Filter findings based on fields in the ASFF and use GroupBy statements to aggregate findings into buckets. For example, you can filter findings to show only Critical or High severity findings and then group them by resource IDs to see which resources have the most critical or high findings. Security Hub calls these types searches insights, and Security Hub provides both prepackaged managed insights and lets you define your own custom insights. Each insight includes a time series sparkline to show the trend over time in findings that match the insight.

Automation and response

Automatically update or suppress findings in near-real time with Security Hub Automation Rules. Security admins can create rules with specific criteria that can automatically be evaluated against every incoming finding and update findings fields if matched. Use automation rules to change the severity or workflow status of specific findings, suppress them, or update their user-defined fields.

Create custom automated response, remediation, and enrichment workflows using Security Hub’s integration with Amazon EventBridge. Security Hub findings are automatically sent to EventBridge, and you can create EventBridge rules that have AWS Lambda functions, AWS Step Function functions, or AWS Systems Manager Automation runbooks as their targets. Security Hub also supports sending findings to EventBridge on demand via custom actions, and the Security Hub Automated Response and Remediation (ASR) solution provides you with prepackaged EventBridge rules for you to deploy via AWS Cloud Formation.
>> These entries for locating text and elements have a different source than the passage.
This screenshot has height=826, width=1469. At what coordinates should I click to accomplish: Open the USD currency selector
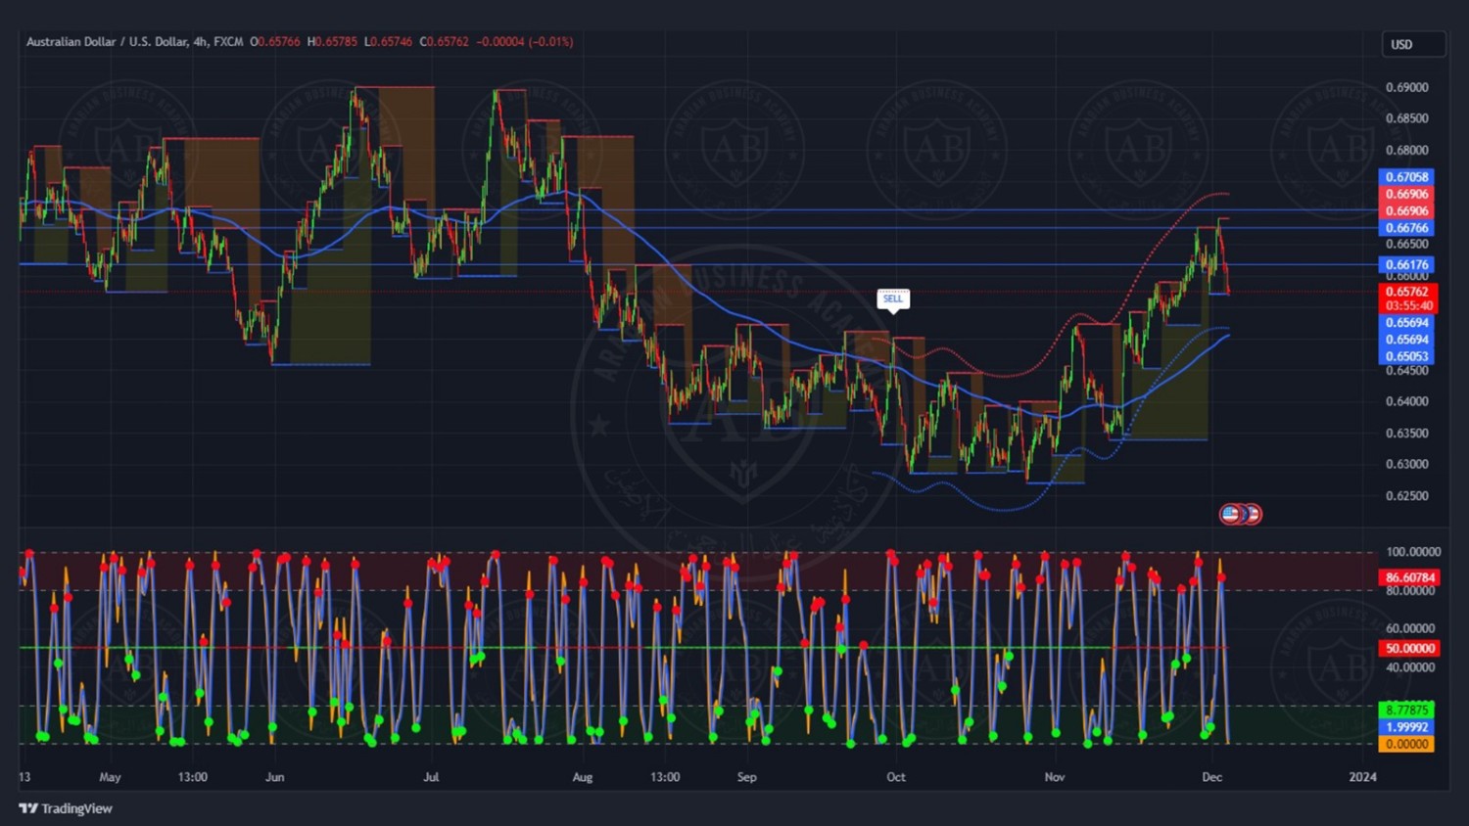[1412, 44]
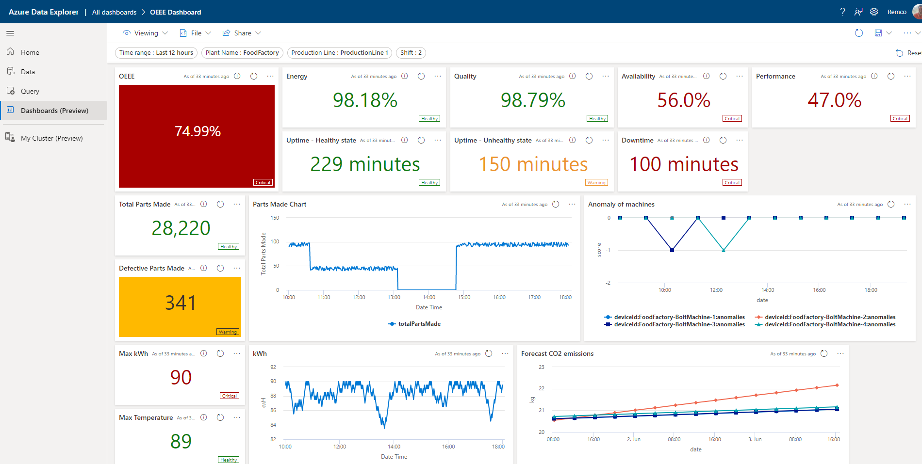Open the help question mark icon
The image size is (922, 464).
click(842, 12)
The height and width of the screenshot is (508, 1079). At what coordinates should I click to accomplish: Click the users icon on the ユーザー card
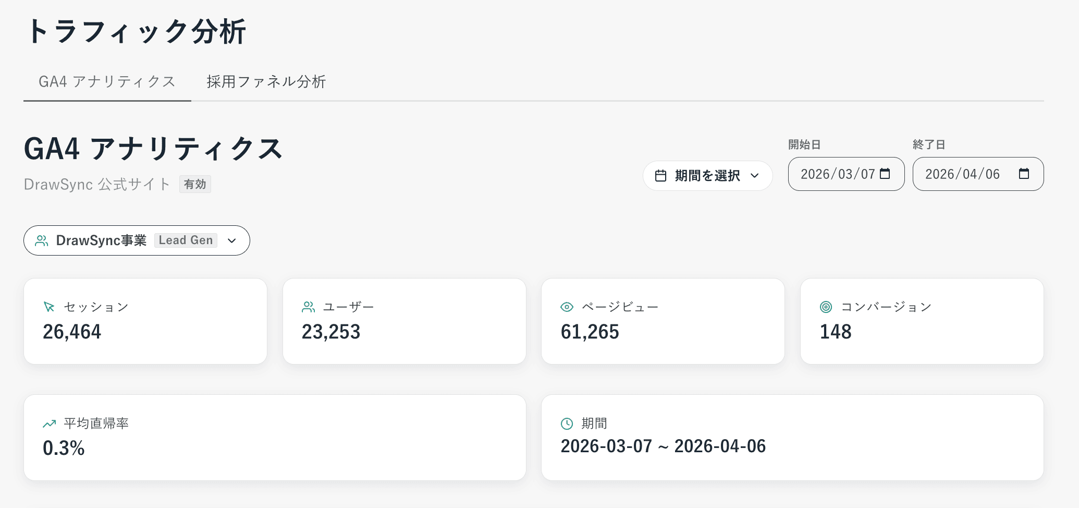point(308,307)
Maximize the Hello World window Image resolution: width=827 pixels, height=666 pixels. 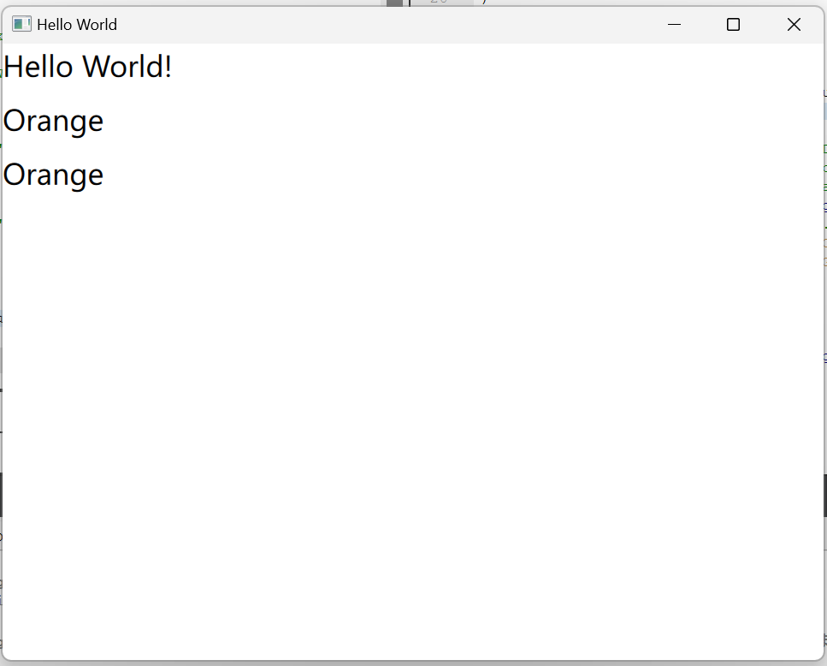(733, 25)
Security Hub has integrations with various ticketing, chat, incident management, threat investigation, Governance Risk and Compliance (GRC), Security Orchestration Automation and Response (SOAR), and Security Information and Event Management (SIEM) tools that can automatically send or receive findings from Security Hub.

Cost optimization

You can try Security Hub at no charge with a 30-day free trial. The trial includes the complete Security Hub feature set and security best practice checks. Every AWS account in each Region that is enabled with Security Hub receives a free trial. The free trial will provide you an estimate of your monthly bill if you continue using Security Hub across the same accounts and regions. Security Hub also offers a perpetual free tier of 10,000 findings ingested per account per Region per month. Learn more about Security Hub pricing.
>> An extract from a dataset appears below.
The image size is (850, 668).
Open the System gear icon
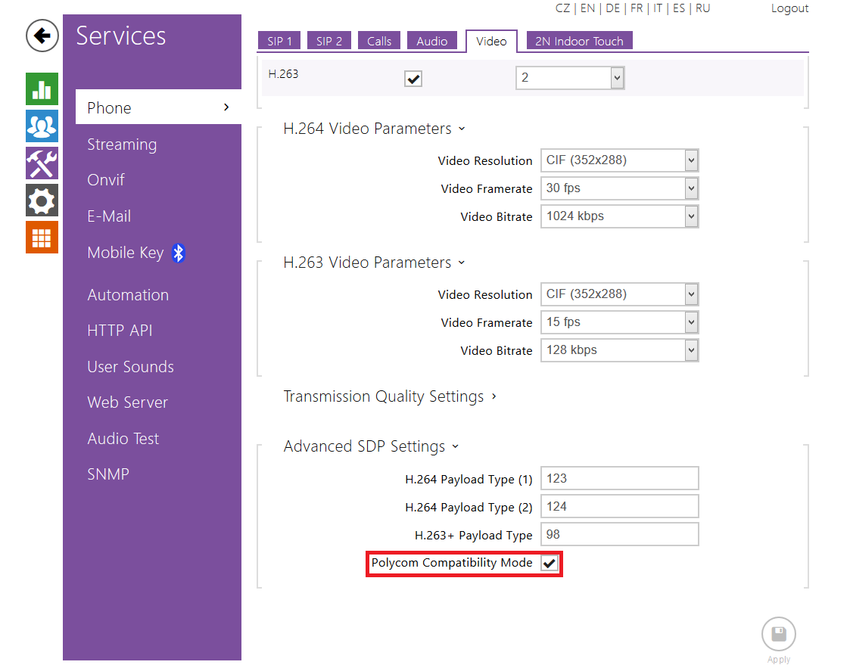tap(42, 200)
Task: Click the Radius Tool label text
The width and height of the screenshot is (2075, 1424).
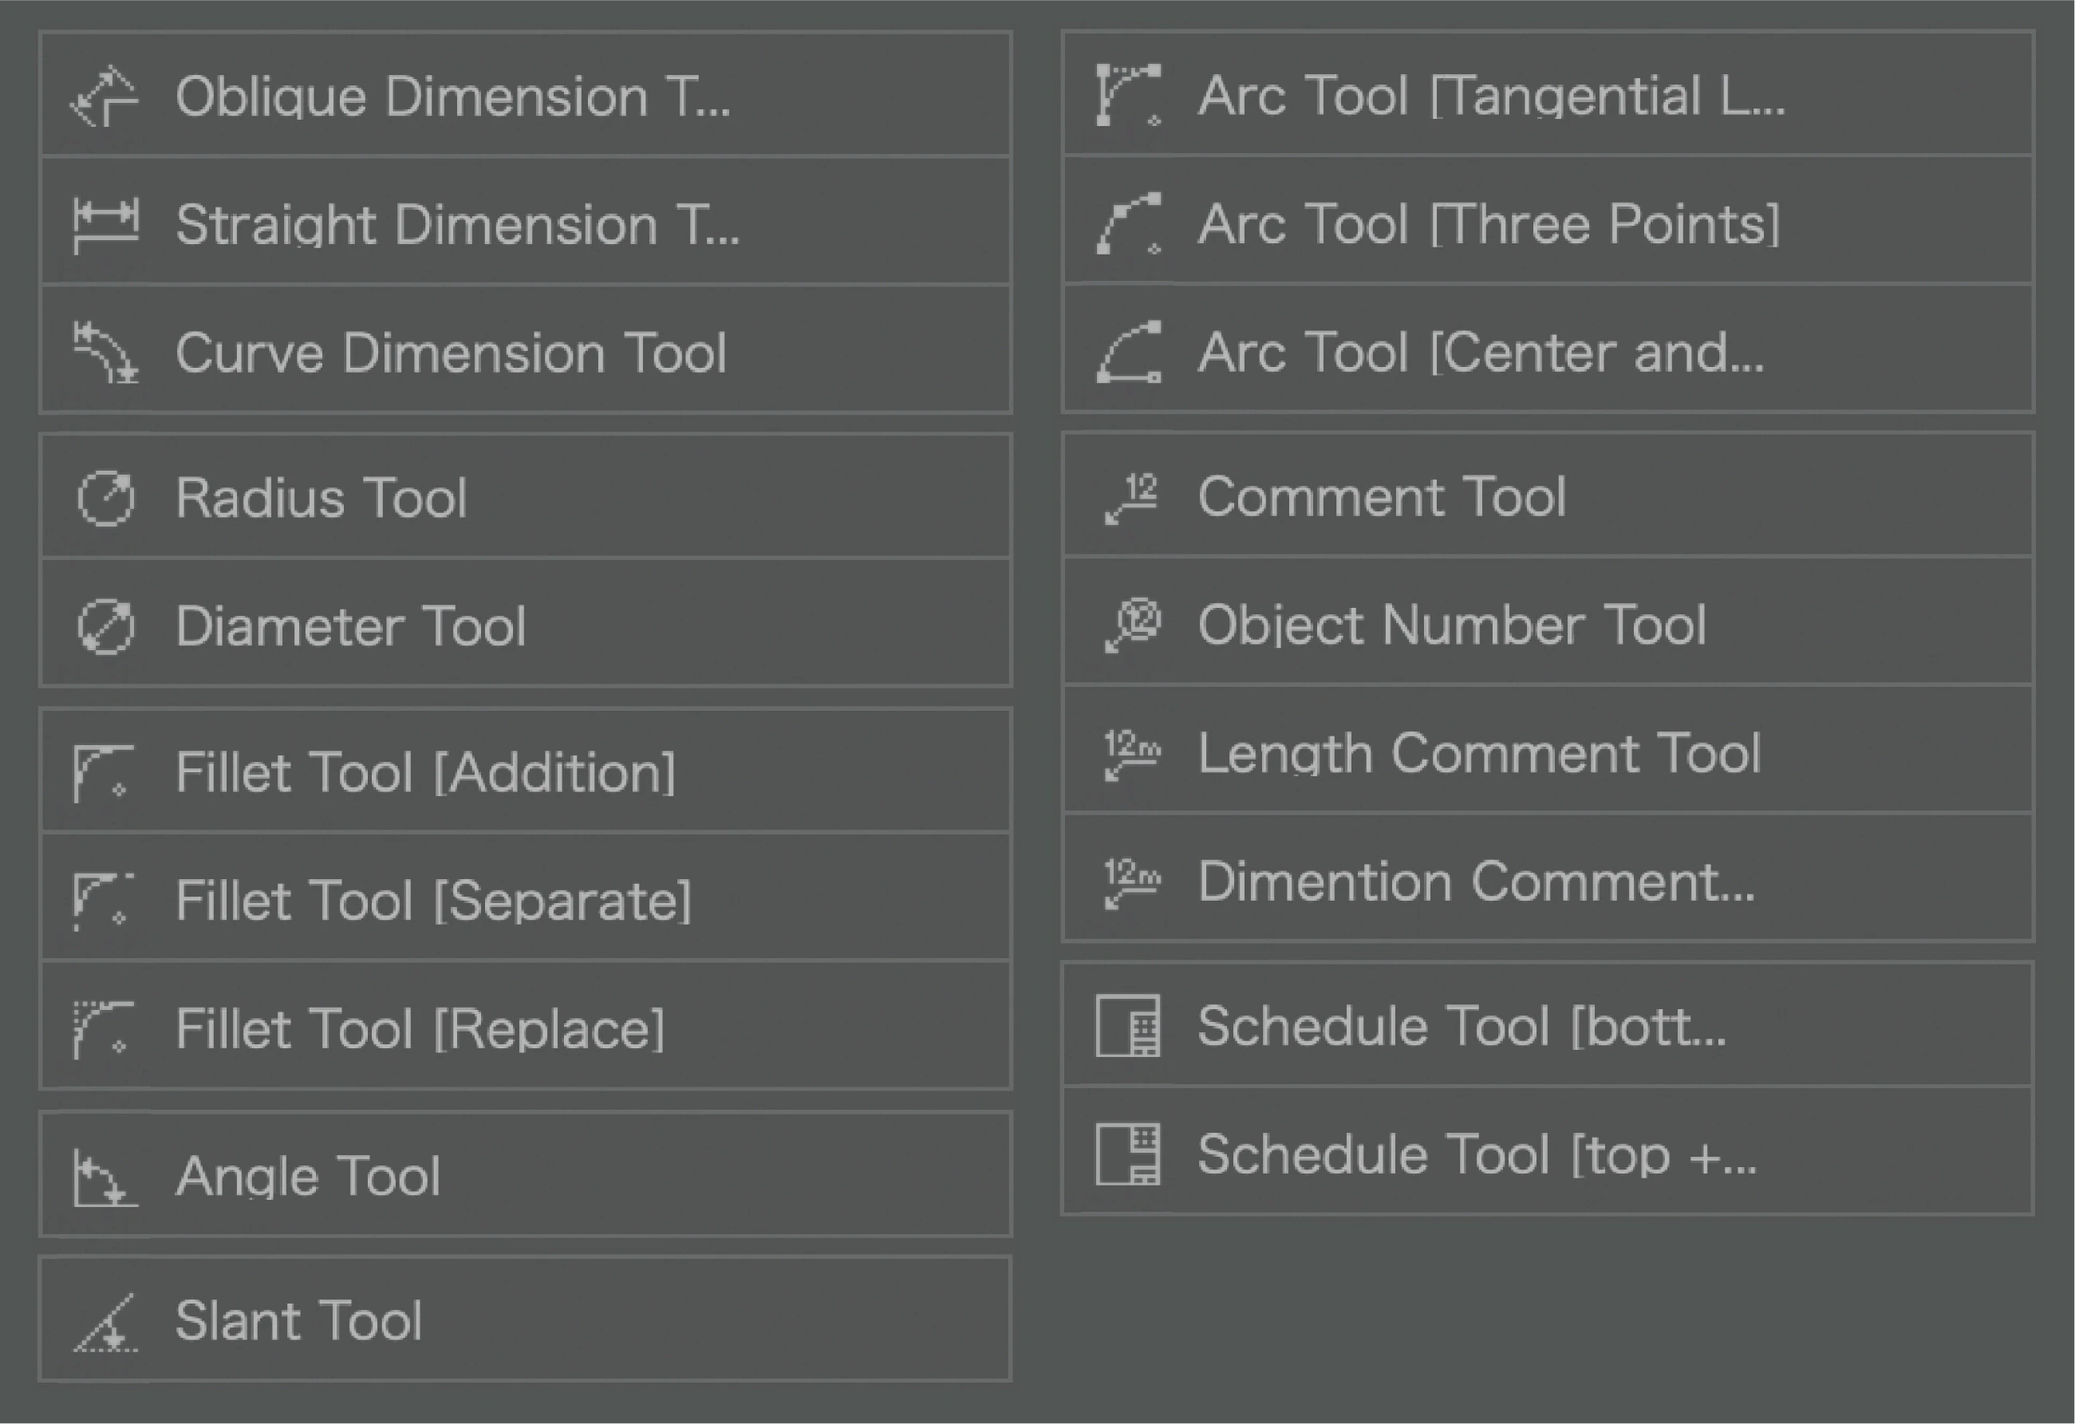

Security Hub is priced along three dimensions: the quantity of security checks, the quantity of ingested findings, and the quantity of rule evaluations processed per month. With AWS Organizations support, Security Hub allows you to connect multiple AWS accounts and consolidate findings across those accounts to enjoy tiered pricing for your entire organization’s security checks, finding ingestions, and automation rule evaluations.
Security Hub will automatically and continuously conduct best practice checks against pre-packaged security standards to evaluate the security posture of your AWS accounts and resources. For checks conducted against identical controls that are common across the different standards available in Security Hub, you will not be charged for duplicative checks; Security Hub will only charge you once.